### Job 1
Return the passage of the probability text below, starting at "# Core properties" and ending at "[$\sigma$-algebra](https://en.wikipedia.org/wiki/%CE%A3-algebra)".
### Job 2
Please supply the next part of the probability text that appears below, before the entries.

---------- Text excerpt ----------

---
title: "Probability"
format:
html: default
revealjs:
output-file: probability-slides.html
pdf:
output-file: probability-handout.pdf
---
{{< include shared-config.qmd >}}
---
Most of the content in this chapter should be review from UC Davis Epi 202.
# Core properties of probabilities
## Defining probabilities
:::{#def-probability}
### Probability measure
A **probability measure**, often denoted $\Pr()$ or $\P()$,
is a function whose domain is a
[$\sigma$-algebra](https://en.wikipedia.org/wiki/%CE%A3-algebra)
of possible outcomes, $\mathscr{S}$,
and which satisfies the following properties:
1. For any statistical event $A \in \mathscr{S}$, $\Pr(A) \ge 0$.

---------- Records provided ----------

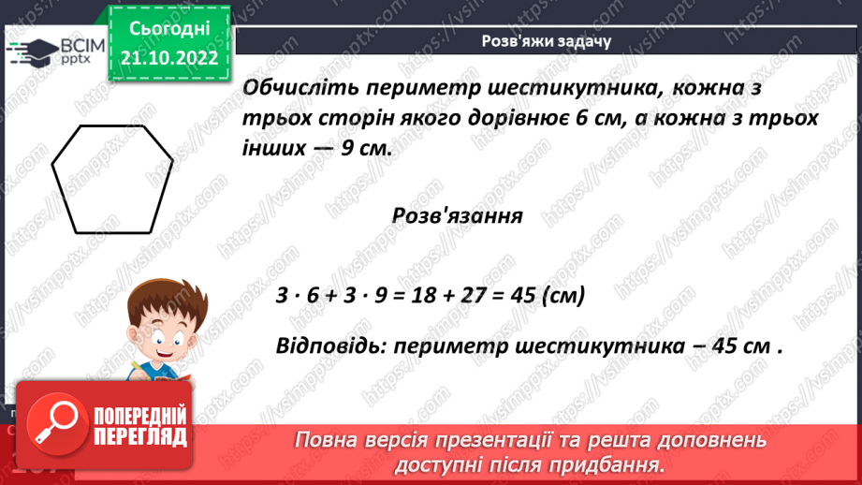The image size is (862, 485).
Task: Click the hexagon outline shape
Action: coord(111,180)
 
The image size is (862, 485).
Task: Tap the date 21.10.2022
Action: coord(168,58)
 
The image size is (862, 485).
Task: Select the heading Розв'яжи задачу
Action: coord(546,41)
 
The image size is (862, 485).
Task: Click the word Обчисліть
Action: coord(296,89)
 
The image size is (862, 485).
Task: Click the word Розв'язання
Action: coord(457,215)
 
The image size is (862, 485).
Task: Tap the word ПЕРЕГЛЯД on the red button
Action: coord(139,436)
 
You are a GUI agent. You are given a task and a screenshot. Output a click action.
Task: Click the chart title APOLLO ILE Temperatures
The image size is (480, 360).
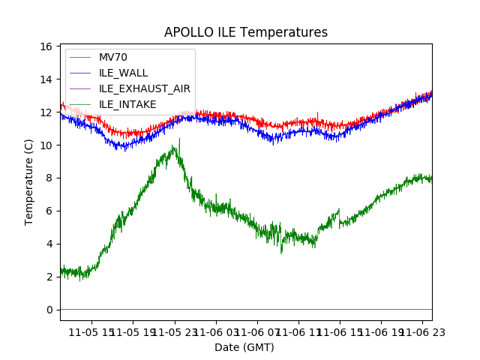[246, 33]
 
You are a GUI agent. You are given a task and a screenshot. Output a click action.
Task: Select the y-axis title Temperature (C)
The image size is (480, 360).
[29, 182]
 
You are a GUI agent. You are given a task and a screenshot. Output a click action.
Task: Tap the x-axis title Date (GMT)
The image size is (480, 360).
[244, 347]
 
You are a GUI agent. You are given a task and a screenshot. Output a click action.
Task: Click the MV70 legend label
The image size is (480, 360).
[113, 58]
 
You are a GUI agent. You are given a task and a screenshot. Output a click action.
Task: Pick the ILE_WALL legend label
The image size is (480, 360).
[123, 73]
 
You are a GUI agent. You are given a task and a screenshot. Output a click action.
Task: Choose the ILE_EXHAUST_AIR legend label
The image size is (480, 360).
[145, 88]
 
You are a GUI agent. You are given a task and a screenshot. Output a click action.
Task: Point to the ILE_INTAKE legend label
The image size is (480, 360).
[128, 104]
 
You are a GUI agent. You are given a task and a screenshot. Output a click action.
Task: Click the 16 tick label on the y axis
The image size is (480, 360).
[45, 46]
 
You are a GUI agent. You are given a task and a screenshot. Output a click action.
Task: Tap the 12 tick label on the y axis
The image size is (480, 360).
[45, 112]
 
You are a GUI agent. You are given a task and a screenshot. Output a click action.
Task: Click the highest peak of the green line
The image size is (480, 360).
[179, 139]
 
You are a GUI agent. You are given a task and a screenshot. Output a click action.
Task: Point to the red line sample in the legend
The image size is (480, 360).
[80, 58]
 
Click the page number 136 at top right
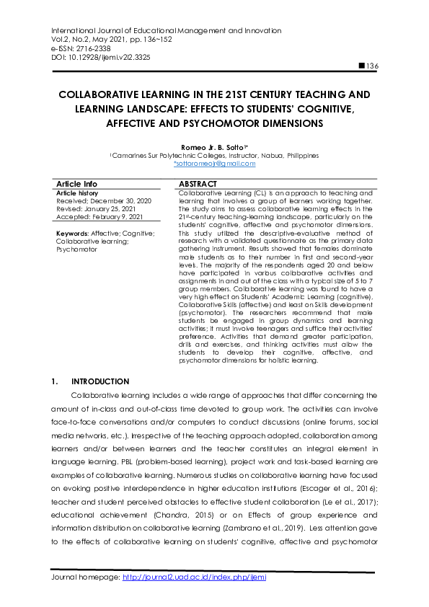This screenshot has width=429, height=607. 373,66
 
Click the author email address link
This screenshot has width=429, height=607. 214,164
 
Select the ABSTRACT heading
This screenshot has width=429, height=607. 198,185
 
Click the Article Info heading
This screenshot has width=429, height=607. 76,185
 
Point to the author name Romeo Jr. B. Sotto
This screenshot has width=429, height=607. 213,146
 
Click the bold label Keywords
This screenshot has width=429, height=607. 71,234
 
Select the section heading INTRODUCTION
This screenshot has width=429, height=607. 100,381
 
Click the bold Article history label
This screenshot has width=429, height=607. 77,193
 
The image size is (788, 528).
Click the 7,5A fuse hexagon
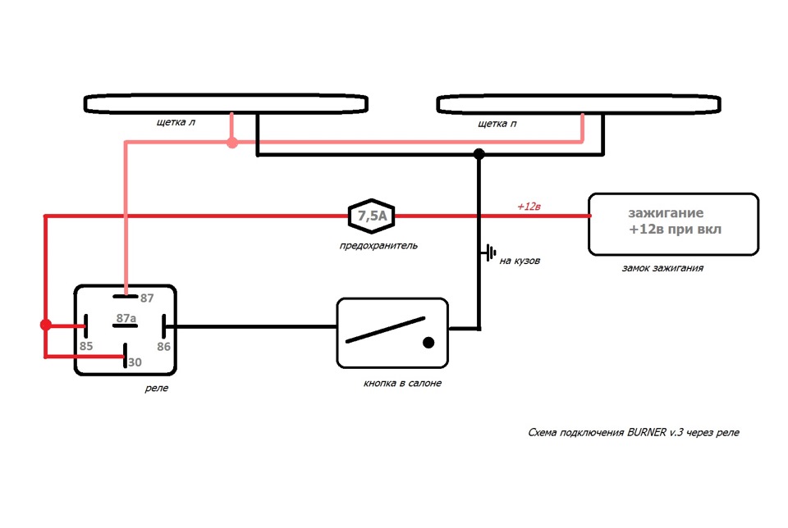(x=372, y=216)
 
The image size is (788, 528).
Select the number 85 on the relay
(x=86, y=346)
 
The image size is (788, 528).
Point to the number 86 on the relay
(x=164, y=346)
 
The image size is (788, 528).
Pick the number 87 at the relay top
(x=147, y=298)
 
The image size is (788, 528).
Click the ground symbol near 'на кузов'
(x=490, y=253)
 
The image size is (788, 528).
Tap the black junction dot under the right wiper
(x=479, y=153)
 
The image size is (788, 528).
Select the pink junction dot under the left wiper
(x=232, y=143)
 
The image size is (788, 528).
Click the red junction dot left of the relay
(x=46, y=325)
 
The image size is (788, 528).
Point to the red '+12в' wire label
(x=529, y=207)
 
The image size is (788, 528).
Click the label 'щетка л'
(x=174, y=124)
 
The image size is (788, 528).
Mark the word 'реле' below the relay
(x=156, y=388)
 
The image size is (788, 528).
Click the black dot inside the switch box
(x=428, y=342)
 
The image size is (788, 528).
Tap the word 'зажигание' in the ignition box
(x=666, y=212)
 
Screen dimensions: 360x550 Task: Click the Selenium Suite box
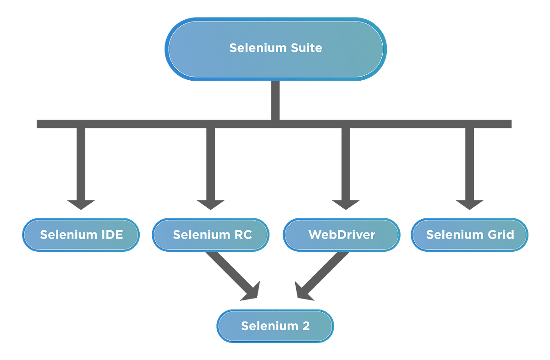point(275,48)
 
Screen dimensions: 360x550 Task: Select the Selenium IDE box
point(81,235)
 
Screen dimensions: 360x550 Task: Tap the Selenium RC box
point(211,235)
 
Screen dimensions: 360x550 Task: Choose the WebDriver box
point(341,235)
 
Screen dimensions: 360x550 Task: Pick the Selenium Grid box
point(470,235)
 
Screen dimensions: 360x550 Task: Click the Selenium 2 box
point(275,326)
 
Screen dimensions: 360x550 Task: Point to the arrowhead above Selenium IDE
point(81,204)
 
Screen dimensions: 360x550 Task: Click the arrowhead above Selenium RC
point(211,204)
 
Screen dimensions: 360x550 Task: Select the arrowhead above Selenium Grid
point(470,204)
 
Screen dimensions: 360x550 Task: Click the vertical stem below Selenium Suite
point(275,100)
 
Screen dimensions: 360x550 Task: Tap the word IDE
point(112,235)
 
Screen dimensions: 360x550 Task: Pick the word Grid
point(500,235)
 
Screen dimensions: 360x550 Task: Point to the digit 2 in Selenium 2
point(306,326)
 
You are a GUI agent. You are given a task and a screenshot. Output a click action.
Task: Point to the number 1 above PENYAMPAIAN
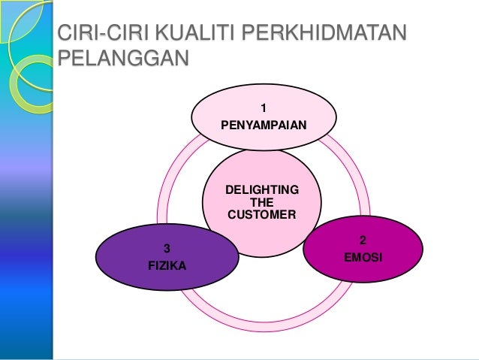tap(263, 107)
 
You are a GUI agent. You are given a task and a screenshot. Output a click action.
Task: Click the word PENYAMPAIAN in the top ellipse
tap(263, 125)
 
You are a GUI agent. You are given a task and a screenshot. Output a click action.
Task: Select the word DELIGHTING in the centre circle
tap(261, 189)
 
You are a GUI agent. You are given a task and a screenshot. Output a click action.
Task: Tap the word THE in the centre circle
tap(261, 202)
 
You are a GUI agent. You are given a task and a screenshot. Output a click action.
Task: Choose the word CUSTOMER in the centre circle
tap(261, 215)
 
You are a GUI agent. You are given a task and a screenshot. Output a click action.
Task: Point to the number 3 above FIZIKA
tap(167, 248)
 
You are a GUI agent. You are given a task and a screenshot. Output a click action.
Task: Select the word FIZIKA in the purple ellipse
tap(167, 265)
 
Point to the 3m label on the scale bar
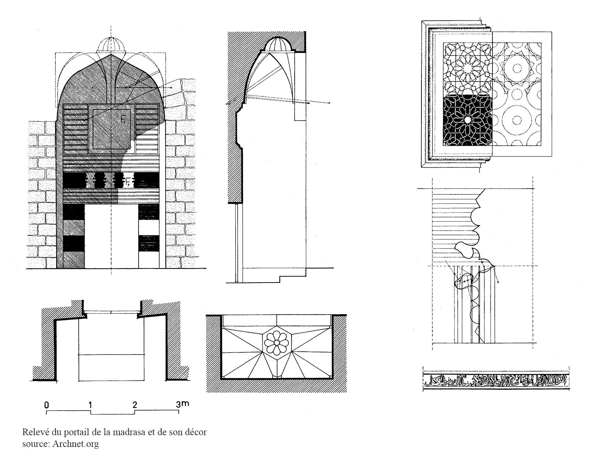(182, 404)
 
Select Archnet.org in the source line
(75, 444)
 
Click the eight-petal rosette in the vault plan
(276, 342)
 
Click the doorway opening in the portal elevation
(111, 236)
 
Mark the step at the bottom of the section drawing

----------

### Task response 1
# Core properties of probabilities
## Defining probabilities
:::{#def-probability}
### Probability measure
A **probability measure**, often denoted $\Pr()$ or $\P()$,
is a function whose domain is a
[$\sigma$-algebra](https://en.wikipedia.org/wiki/%CE%A3-algebra)

### Task response 2
2. The probability of the union of all outcomes ($\Omega \eqdef \cup \mathscr{S}$)
is 1:
$$\Pr(\Omega) = 1$$
3. The probability of the union of countably many mutually disjoint events
$A_1, A_2, \ldots$ (where $A_i \cap A_j = \emptyset$ for all $i \neq j$)
is equal to the sum of their probabilities
(*countable additivity* or *sigma-additivity*):
$$\Pr\!\left(\bigcup_{i=1}^{\infty} A_i\right) = \sum_{i=1}^{\infty} \Pr(A_i)$$
:::
::: notes
Property 3 (*countable additivity*) is stronger than *finite additivity*,
which only requires
$$\Pr(A_1 \cup \cdots \cup A_n) = \sum_{i=1}^{n} \Pr(A_i)$$
for every finite collection of mutually disjoint events.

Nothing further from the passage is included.